You can read the whole story in: Synthesis and Crystal Structure of the First Selenonyl Bis(carboxylate) SeO2(O2CCH3)2
Lukas Richtera · Vojtech Jancik · Joaquín Barroso‐Flores · Petr Nykel · Jiri Touzin · Jan Taraba
Thanks for reading!
As we approach to the end of another year, and with that the time where my office becomes covered with post-it notes so as to find my way back into work after the holidays, we celebrate another paper published! This time at the Journal of Physical Chemistry A as a follow up to this other paper published last year on JPC-C. Back then we reported the development of a selective sensor for Hg(II); this sensor consisted on 1-amino-8-naphthol-3,6-disulphonic acid (H-Acid) covalently bound to a modified silica SBA-15 surface. H-Acid is fluorescent and we took advantage of the fact that, when in the presence of Hg(II) in aqueous media, its fluorescence is quenched but not with other ions, even with closely related ions such as Zn(II) and Cd(II). In this new report we delve into the electronic reasons behind the quenching process by calculating the most important electronic transitions with the framework laid by the Time Dependent Density Functional Theory (TD-DFT) at the PBE0/cc-pVQZ level of theory (we also included an electron core potential on the heavy metal atoms in order to decrease the time of each calculation).

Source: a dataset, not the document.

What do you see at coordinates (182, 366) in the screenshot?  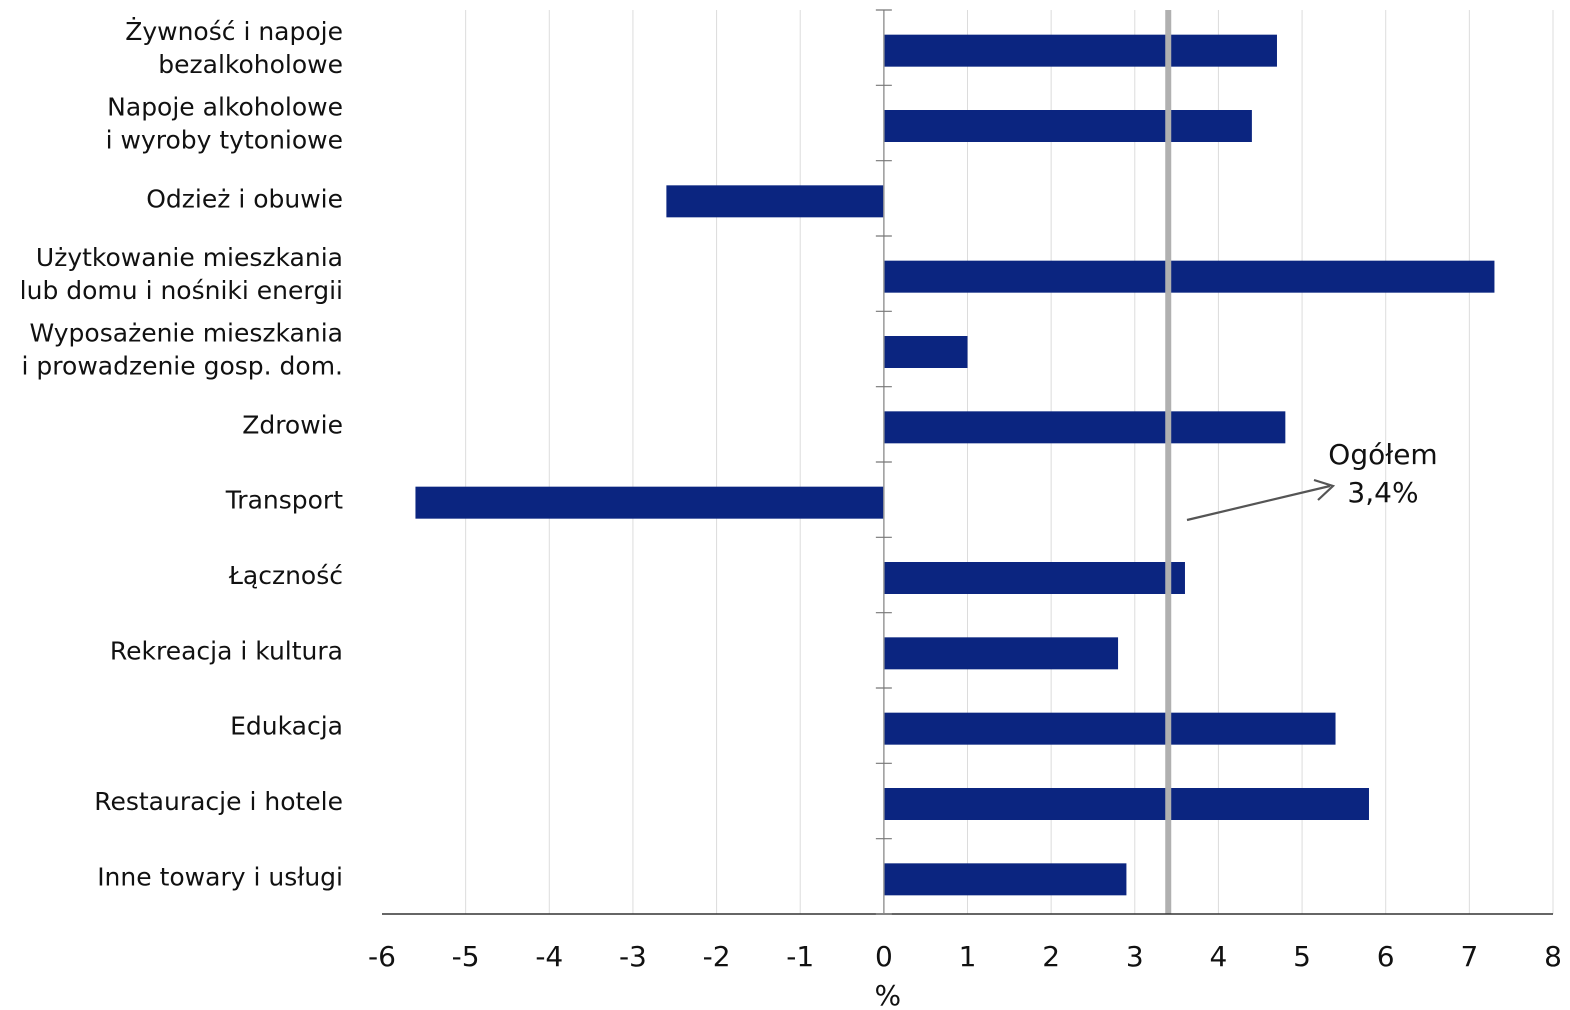 I see `category-label-line: i prowadzenie gosp. dom.` at bounding box center [182, 366].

One of the things I personally liked about this work is the combination of different techniques that were used to assess the photochemical phenomenon at hand; some of those techniques included calculation of various bond orders (Mayer, Fuzzy, Wiberg, delocalization indexes), time dependent DFT and charge transfer delocalizations. Although we calculated all these various different descriptors to account for changes in the electronic structure of the ligand which lead to the fluorescence quenching, only delocalization indexes as calculated with QTAIM were used to draw conclusion, while the rest are collected in the SI section.

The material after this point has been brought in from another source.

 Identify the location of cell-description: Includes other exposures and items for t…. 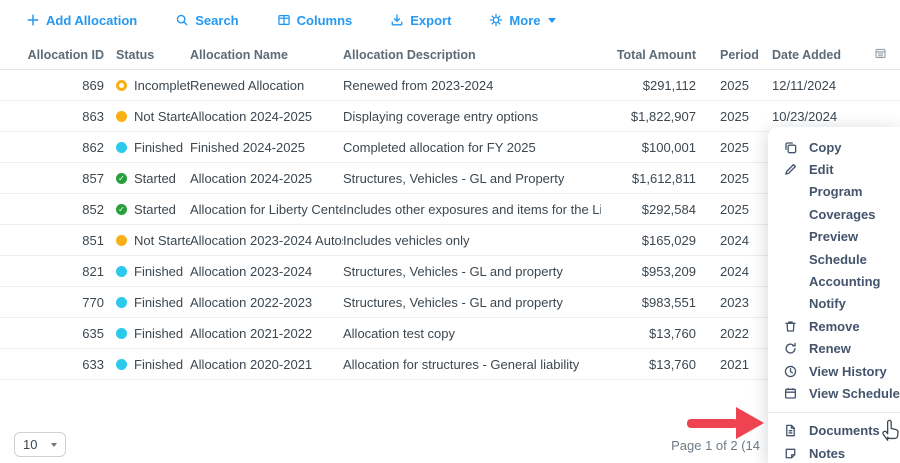
(472, 209).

Thanks a lot to my good friend and collaborator Dr. Pezhman Zarabadi-Poor for all his work, interest and insight into the rationalization of this phenomenon. This is our second paper published together. By the way, if any of you readers is aware of a way to finance a postdoc stay for Pezhman here at our lab, please send us a message because right now funding is scarce and we’d love to keep bringing you many more interesting papers.

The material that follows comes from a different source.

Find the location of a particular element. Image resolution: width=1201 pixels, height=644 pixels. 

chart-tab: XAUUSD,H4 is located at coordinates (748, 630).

For our research group this was the fourth paper published during 2014. We can only hope (and work hard) to have at least five next year without compromising their quality. I’m setting the goal to be 6 papers; we’ll see in a year if we delivered or not.
I’d like to also take this opportunity to thank all the readers of this little blog of mine for your visits and your live demonstrations of appreciation at various local and global meetings such as the ACS meeting in San Francisco and WATOC14 in Chile, it means a lot to me to know that the things I write are read; if I were to make any New Year’s resolutions it would be to reply quicker to questions posted because if you took the time to write I should take the time to reply.
I wish you all the best for 2015 in and out of the lab!